TASK TO COMPLETE
Return only the line containing "Switch to the 情報 tab" and each line after it, exactly as written, through the end of the records.

Source data
= = =

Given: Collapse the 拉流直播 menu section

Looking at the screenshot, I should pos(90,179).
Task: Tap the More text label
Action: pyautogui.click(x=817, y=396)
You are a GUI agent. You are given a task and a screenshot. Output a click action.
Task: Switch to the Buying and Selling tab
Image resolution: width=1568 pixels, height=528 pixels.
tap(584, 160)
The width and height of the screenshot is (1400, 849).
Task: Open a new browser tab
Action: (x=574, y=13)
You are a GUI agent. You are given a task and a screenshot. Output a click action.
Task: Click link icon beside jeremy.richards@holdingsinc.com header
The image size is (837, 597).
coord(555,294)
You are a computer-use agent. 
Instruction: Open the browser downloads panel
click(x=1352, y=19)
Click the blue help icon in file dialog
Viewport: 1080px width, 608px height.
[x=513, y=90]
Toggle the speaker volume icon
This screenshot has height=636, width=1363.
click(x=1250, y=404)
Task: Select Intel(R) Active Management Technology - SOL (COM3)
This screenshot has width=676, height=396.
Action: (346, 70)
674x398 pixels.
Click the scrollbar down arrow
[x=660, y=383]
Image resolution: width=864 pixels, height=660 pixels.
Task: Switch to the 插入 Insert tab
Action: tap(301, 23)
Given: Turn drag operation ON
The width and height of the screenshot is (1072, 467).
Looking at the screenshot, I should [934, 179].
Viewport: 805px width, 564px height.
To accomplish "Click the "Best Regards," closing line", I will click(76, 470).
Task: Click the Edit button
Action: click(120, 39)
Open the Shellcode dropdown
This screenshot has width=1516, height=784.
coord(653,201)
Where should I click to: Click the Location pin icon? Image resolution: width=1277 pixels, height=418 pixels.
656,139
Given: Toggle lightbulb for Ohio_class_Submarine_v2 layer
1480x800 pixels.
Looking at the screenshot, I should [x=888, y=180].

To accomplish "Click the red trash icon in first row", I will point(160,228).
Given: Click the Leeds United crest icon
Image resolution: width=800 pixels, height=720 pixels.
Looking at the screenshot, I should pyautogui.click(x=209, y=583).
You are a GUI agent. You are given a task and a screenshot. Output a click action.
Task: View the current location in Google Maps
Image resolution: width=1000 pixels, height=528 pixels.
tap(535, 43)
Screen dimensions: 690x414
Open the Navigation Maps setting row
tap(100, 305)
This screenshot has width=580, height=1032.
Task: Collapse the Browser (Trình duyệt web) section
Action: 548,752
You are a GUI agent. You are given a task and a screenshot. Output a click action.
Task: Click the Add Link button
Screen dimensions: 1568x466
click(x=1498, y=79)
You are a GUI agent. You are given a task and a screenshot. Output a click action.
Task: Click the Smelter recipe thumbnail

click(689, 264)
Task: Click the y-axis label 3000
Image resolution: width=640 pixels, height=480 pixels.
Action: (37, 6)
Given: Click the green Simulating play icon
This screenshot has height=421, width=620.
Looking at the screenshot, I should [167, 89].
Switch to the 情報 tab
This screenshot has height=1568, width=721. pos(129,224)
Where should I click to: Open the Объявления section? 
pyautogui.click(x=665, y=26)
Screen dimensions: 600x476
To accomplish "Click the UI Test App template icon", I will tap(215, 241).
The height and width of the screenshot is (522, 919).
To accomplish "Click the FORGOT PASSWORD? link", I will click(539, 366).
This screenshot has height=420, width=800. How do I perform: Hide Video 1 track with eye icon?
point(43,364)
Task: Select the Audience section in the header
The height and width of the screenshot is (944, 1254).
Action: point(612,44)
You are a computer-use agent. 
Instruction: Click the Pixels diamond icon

= = =

TASK RESULT
Switch to the 情報 tab
This screenshot has height=1568, width=721. pos(129,224)
Where should I click to: Open the Объявления section? 
pyautogui.click(x=665, y=26)
Screen dimensions: 600x476
To accomplish "Click the UI Test App template icon", I will tap(215, 241).
The height and width of the screenshot is (522, 919).
To accomplish "Click the FORGOT PASSWORD? link", I will click(539, 366).
This screenshot has height=420, width=800. How do I perform: Hide Video 1 track with eye icon?
point(43,364)
Task: Select the Audience section in the header
The height and width of the screenshot is (944, 1254).
Action: point(612,44)
You are a computer-use agent. 
Instruction: Click the Pixels diamond icon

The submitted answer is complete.